→ Given data:
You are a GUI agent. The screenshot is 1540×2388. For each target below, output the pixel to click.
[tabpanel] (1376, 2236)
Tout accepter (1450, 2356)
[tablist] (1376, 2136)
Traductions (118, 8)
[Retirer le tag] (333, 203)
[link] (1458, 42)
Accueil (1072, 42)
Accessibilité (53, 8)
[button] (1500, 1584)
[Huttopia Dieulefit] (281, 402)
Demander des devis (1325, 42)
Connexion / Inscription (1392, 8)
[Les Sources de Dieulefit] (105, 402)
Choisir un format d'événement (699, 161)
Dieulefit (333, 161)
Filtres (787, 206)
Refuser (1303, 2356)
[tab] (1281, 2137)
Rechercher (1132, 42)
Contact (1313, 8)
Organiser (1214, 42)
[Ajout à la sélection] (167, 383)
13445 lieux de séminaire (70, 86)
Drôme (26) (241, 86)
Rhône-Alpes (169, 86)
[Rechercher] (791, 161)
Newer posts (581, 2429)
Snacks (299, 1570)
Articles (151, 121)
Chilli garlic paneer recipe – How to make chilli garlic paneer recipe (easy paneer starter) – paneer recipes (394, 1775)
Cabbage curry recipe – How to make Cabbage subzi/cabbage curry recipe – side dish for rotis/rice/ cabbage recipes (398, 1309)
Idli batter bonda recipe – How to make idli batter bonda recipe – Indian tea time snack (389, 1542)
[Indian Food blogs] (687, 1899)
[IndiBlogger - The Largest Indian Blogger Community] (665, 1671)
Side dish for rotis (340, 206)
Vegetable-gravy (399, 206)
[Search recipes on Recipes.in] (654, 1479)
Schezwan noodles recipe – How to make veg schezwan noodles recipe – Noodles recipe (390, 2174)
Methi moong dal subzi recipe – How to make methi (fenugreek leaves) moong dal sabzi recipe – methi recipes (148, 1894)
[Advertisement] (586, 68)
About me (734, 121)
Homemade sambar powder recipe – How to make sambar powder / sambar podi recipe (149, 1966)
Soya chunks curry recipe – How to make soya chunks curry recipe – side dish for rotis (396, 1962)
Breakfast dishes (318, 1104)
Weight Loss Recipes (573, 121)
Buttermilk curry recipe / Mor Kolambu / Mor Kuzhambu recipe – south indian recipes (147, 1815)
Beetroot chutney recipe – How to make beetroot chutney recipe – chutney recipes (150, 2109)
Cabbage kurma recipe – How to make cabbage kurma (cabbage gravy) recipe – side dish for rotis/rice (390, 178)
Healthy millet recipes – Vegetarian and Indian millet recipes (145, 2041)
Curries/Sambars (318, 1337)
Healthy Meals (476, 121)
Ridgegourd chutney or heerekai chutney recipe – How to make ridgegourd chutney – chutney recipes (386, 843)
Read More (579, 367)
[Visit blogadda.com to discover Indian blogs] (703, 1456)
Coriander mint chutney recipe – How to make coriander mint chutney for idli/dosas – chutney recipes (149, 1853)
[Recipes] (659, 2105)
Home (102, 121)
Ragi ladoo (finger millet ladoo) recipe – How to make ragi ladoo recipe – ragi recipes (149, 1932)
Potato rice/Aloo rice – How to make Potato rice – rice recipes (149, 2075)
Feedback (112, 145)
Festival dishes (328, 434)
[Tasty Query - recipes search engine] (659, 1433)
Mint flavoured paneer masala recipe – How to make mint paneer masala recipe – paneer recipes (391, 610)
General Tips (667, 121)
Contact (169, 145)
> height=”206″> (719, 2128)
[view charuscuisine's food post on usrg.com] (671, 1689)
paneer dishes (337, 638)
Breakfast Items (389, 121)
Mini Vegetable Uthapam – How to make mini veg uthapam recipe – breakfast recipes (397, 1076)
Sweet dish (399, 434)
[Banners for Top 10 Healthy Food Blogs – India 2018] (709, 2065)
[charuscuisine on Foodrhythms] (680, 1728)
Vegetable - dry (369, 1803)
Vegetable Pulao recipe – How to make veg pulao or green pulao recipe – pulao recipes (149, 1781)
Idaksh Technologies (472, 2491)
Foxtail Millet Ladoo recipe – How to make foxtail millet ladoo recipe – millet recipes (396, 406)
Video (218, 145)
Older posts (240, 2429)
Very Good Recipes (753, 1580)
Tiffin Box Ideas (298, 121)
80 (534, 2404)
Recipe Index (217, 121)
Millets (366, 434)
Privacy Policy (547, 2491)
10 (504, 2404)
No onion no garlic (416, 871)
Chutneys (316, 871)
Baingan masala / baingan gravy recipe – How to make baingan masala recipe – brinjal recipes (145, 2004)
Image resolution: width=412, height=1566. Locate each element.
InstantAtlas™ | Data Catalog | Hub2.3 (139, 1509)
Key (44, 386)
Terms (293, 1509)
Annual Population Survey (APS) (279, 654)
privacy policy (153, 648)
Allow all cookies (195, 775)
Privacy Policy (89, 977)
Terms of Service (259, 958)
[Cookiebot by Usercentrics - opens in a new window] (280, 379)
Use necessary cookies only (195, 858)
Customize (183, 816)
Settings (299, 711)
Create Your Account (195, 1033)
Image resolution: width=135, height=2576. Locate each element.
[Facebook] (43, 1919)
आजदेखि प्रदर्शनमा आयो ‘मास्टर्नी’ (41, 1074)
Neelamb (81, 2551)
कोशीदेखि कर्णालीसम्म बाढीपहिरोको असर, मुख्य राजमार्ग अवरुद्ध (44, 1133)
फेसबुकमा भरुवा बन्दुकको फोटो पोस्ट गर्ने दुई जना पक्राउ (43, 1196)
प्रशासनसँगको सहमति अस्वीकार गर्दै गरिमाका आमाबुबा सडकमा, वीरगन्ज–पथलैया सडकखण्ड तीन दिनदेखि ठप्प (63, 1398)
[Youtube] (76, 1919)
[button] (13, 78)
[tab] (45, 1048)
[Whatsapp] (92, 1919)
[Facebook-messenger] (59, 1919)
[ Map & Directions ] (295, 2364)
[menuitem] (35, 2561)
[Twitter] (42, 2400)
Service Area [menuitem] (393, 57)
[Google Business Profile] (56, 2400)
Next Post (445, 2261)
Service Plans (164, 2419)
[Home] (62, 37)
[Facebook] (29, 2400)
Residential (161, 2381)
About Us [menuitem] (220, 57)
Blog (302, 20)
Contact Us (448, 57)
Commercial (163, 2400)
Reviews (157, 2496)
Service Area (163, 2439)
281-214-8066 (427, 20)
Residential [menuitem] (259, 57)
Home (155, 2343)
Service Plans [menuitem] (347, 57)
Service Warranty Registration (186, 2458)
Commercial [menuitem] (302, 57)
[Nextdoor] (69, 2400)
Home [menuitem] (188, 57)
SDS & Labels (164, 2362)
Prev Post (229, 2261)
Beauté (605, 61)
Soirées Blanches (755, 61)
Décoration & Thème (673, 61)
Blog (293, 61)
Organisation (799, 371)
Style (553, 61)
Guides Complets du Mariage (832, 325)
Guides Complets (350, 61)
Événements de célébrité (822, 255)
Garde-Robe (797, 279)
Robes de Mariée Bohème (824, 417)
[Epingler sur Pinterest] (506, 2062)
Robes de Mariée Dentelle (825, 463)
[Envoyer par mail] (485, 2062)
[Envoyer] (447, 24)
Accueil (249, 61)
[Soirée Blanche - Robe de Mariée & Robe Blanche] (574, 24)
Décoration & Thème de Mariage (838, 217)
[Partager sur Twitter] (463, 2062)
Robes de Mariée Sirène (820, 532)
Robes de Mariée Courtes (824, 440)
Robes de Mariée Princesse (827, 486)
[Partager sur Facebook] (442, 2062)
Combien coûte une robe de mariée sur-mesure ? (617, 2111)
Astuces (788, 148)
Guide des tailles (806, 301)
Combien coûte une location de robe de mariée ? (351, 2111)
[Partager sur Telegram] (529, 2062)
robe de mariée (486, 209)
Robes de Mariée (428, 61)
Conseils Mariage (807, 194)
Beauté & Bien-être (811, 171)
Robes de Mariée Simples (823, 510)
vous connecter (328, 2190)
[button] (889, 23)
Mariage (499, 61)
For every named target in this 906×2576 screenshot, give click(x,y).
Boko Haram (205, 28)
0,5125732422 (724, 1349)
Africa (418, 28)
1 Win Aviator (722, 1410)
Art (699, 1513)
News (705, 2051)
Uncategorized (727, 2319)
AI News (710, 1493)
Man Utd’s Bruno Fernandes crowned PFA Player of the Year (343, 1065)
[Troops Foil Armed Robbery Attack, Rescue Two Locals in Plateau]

→ To do:
Scan the records above for the lines holding "कोशीदेखि कर्णालीसम्म बाढीपहिरोको" and "Robes de Mariée Dentelle (825, 463)". Transcribe those two and every line between them word for word, and no others.

→ Answer to the exercise:
कोशीदेखि कर्णालीसम्म बाढीपहिरोको असर, मुख्य राजमार्ग अवरुद्ध (44, 1133)
फेसबुकमा भरुवा बन्दुकको फोटो पोस्ट गर्ने दुई जना पक्राउ (43, 1196)
प्रशासनसँगको सहमति अस्वीकार गर्दै गरिमाका आमाबुबा सडकमा, वीरगन्ज–पथलैया सडकखण्ड तीन दिनदेखि ठप्प (63, 1398)
[Youtube] (76, 1919)
[button] (13, 78)
[tab] (45, 1048)
[Whatsapp] (92, 1919)
[Facebook-messenger] (59, 1919)
[ Map & Directions ] (295, 2364)
[menuitem] (35, 2561)
[Twitter] (42, 2400)
Service Area [menuitem] (393, 57)
[Google Business Profile] (56, 2400)
Next Post (445, 2261)
Service Plans (164, 2419)
[Home] (62, 37)
[Facebook] (29, 2400)
Residential (161, 2381)
About Us [menuitem] (220, 57)
Blog (302, 20)
Contact Us (448, 57)
Commercial (163, 2400)
Reviews (157, 2496)
Service Area (163, 2439)
281-214-8066 (427, 20)
Residential [menuitem] (259, 57)
Home (155, 2343)
Service Plans [menuitem] (347, 57)
Service Warranty Registration (186, 2458)
Commercial [menuitem] (302, 57)
[Nextdoor] (69, 2400)
Home [menuitem] (188, 57)
SDS & Labels (164, 2362)
Prev Post (229, 2261)
Beauté (605, 61)
Soirées Blanches (755, 61)
Décoration & Thème (673, 61)
Blog (293, 61)
Organisation (799, 371)
Style (553, 61)
Guides Complets du Mariage (832, 325)
Guides Complets (350, 61)
Événements de célébrité (822, 255)
Garde-Robe (797, 279)
Robes de Mariée Bohème (824, 417)
[Epingler sur Pinterest] (506, 2062)
Robes de Mariée Dentelle (825, 463)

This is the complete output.